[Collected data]

+===+

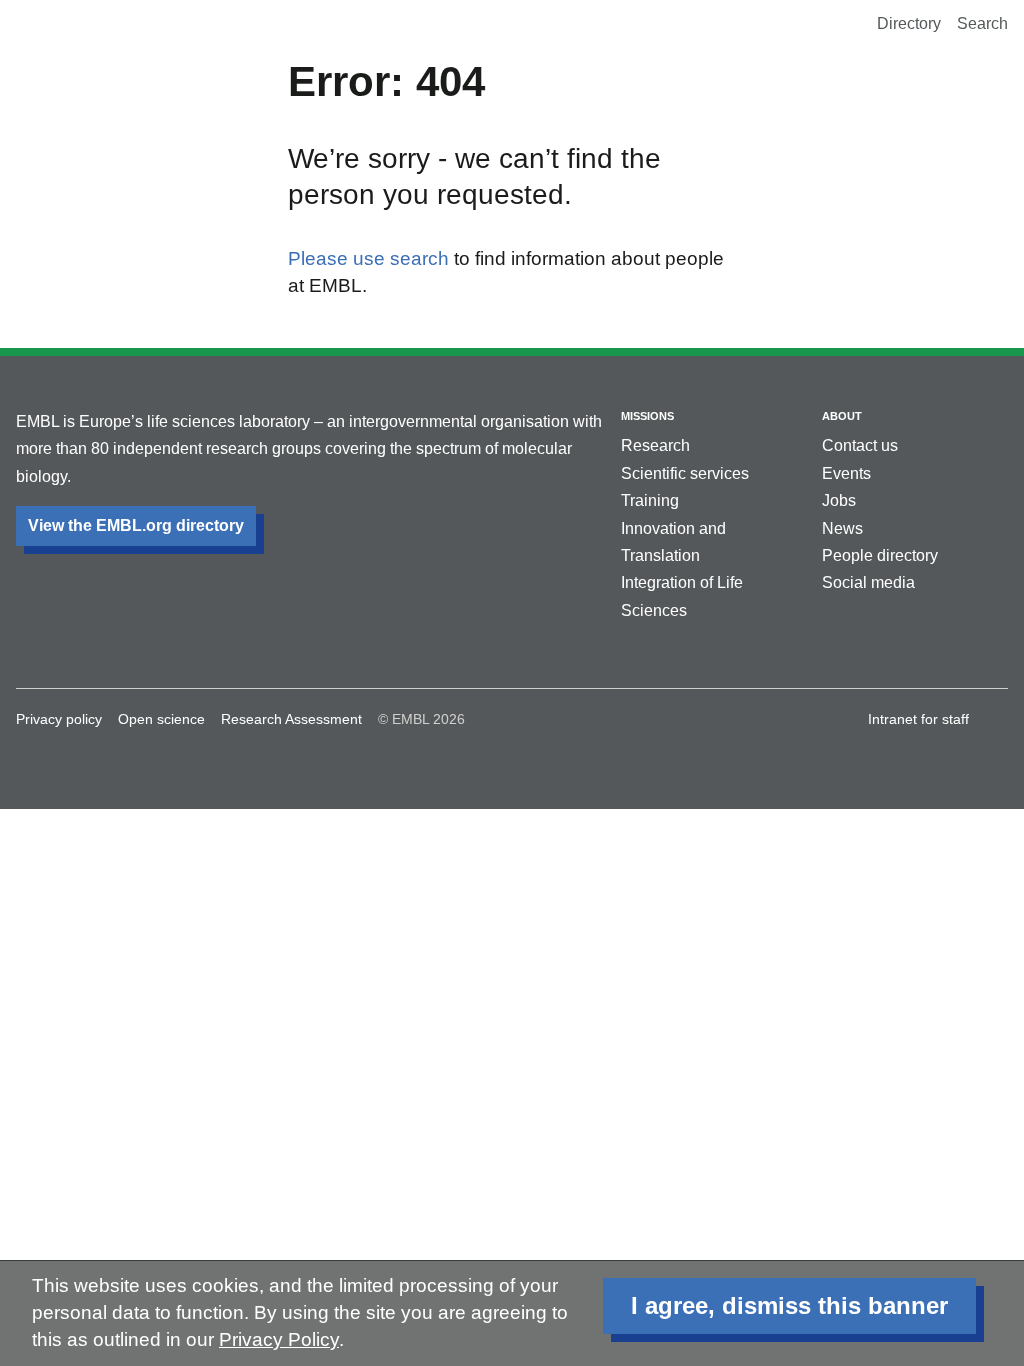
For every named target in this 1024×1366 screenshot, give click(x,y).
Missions (647, 416)
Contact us (860, 445)
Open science (161, 719)
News (842, 528)
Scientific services (685, 473)
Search (982, 23)
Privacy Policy (279, 1339)
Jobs (839, 500)
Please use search (368, 258)
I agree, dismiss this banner (789, 1305)
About (842, 416)
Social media (868, 582)
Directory (909, 23)
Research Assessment (291, 719)
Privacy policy (59, 719)
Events (846, 473)
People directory (880, 555)
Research (655, 445)
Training (650, 500)
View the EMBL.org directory (136, 525)
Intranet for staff (918, 719)
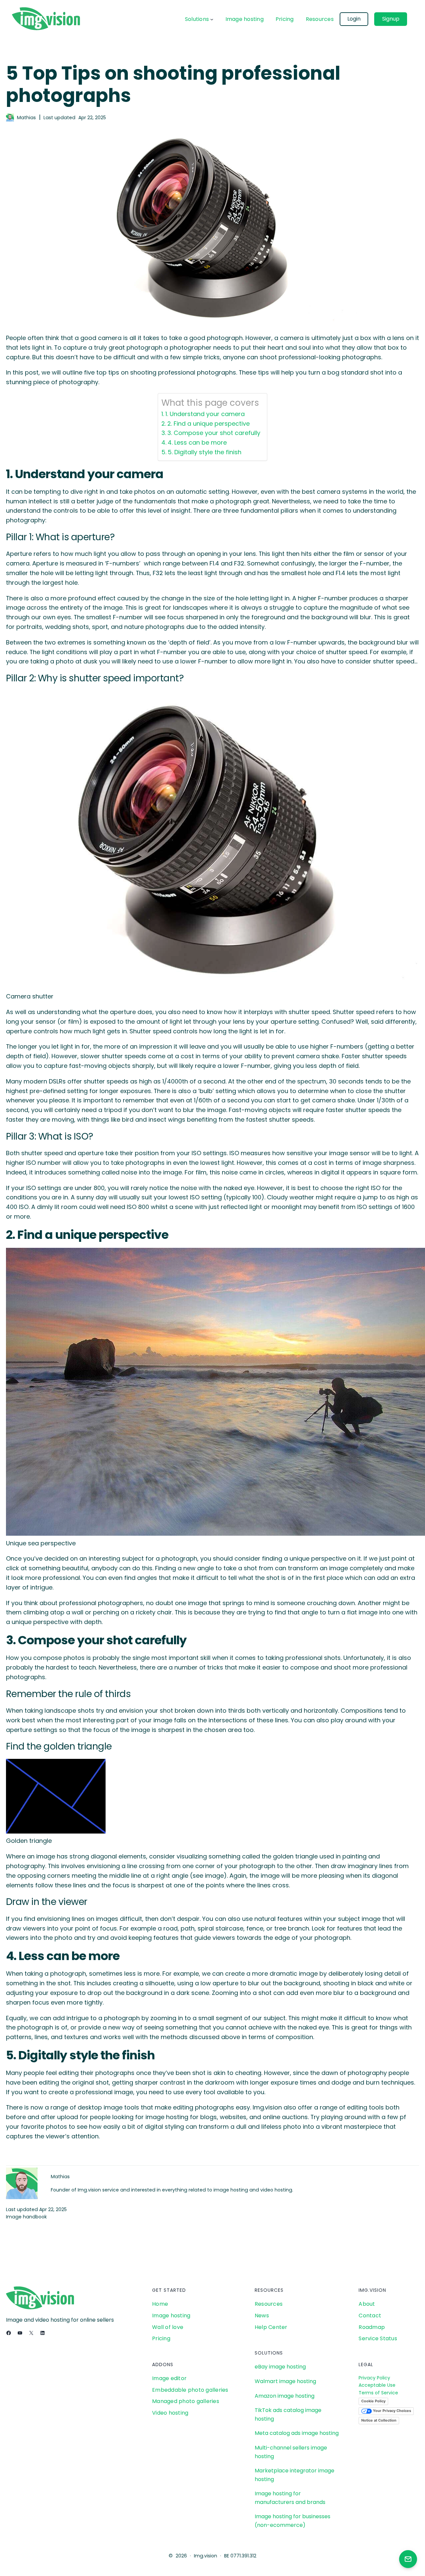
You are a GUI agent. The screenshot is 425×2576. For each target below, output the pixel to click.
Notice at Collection (378, 2420)
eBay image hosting (280, 2366)
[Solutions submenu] (211, 19)
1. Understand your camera (205, 414)
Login (354, 19)
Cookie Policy (373, 2401)
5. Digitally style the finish (204, 452)
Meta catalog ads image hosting (297, 2433)
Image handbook (26, 2216)
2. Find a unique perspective (208, 423)
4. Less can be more (197, 442)
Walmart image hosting (285, 2381)
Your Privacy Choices (391, 2410)
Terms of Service (378, 2392)
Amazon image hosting (284, 2396)
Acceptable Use (377, 2385)
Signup (390, 19)
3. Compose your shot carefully (213, 433)
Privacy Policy (374, 2377)
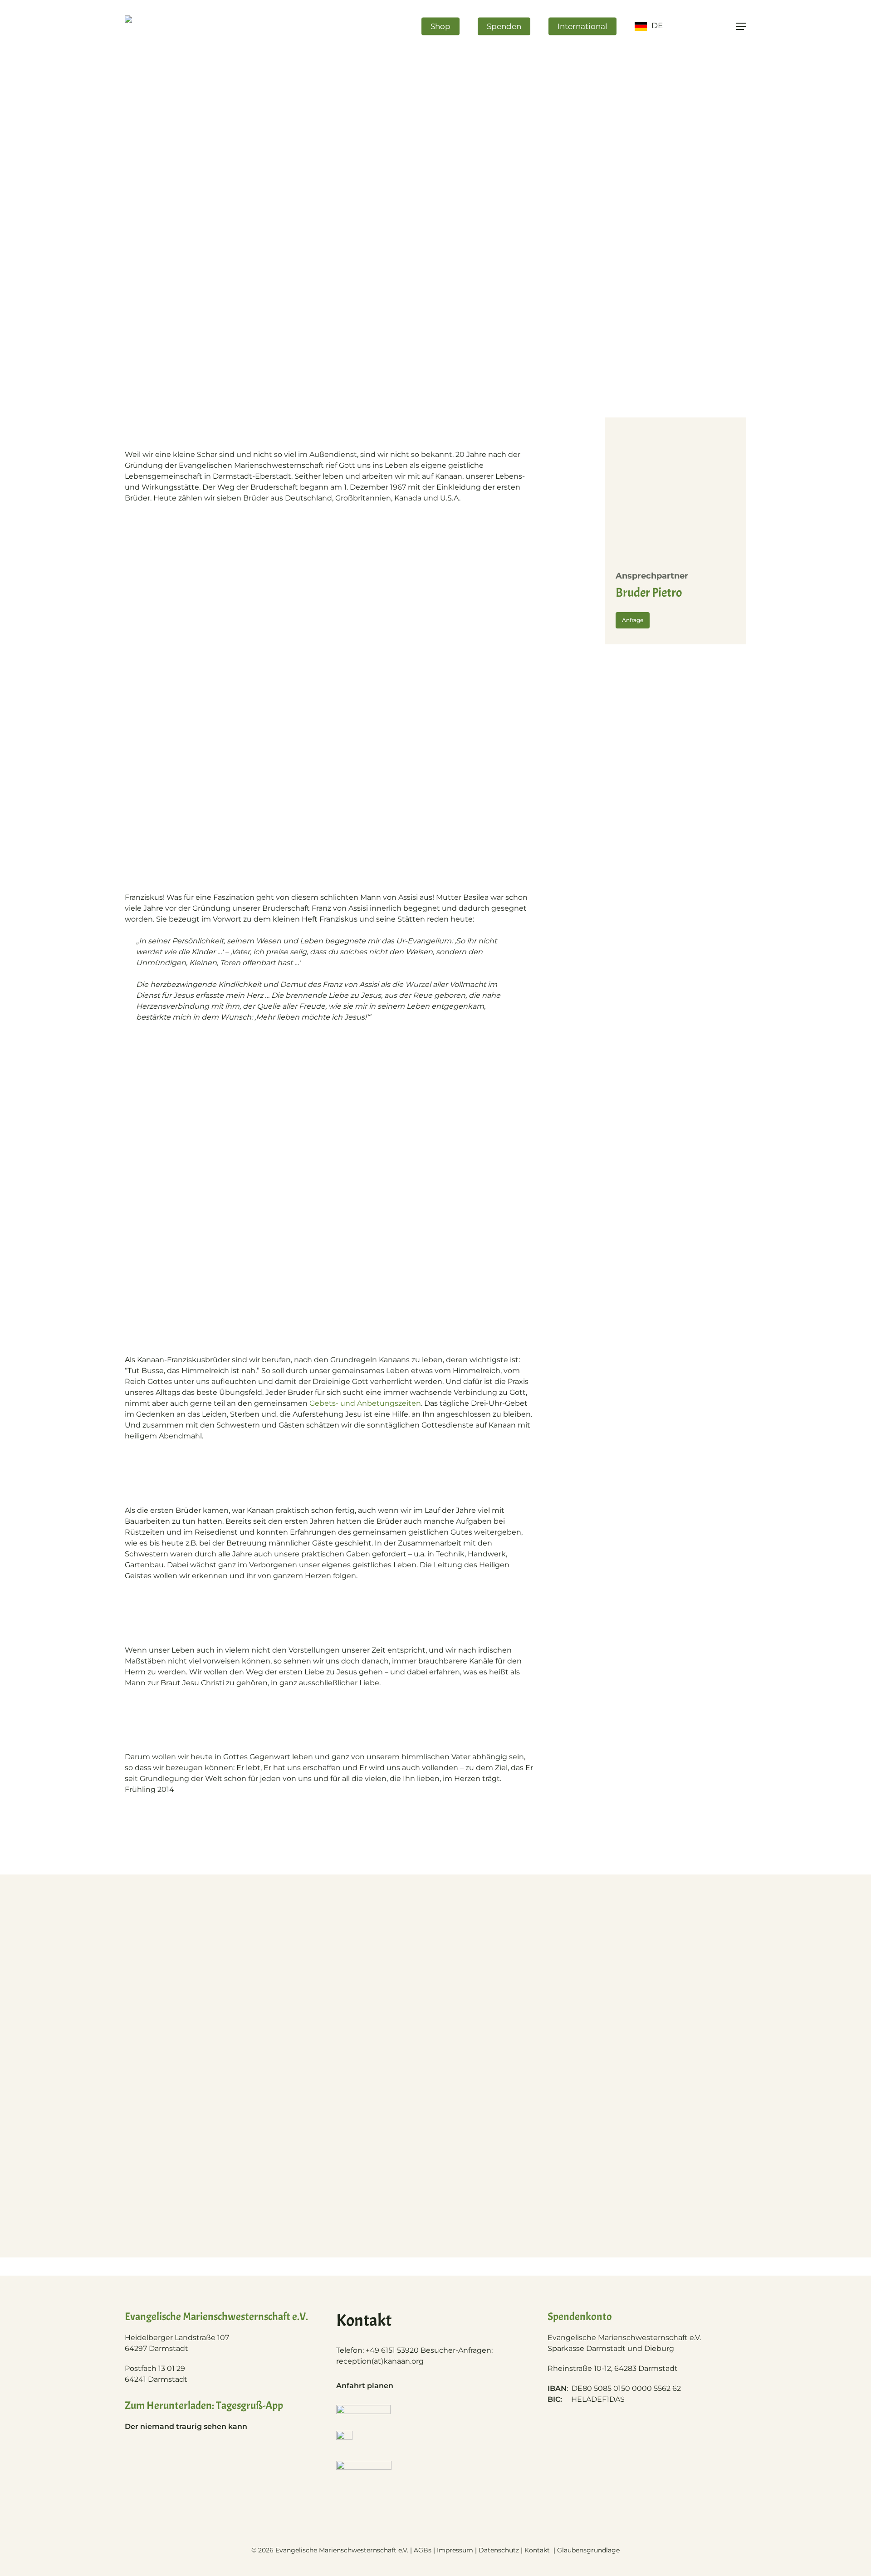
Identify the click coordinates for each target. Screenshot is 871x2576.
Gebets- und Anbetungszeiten (365, 1403)
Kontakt (538, 2550)
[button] (741, 26)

+===+

Your goal: Your response should be made up of the lines in the data that contain the word "each".

Exercise response:
You are a GUI agent. The screenshot is 425×2576. For each target below, output the pixel to click.
Identify the click coordinates for each target. Screenshot is 871x2576.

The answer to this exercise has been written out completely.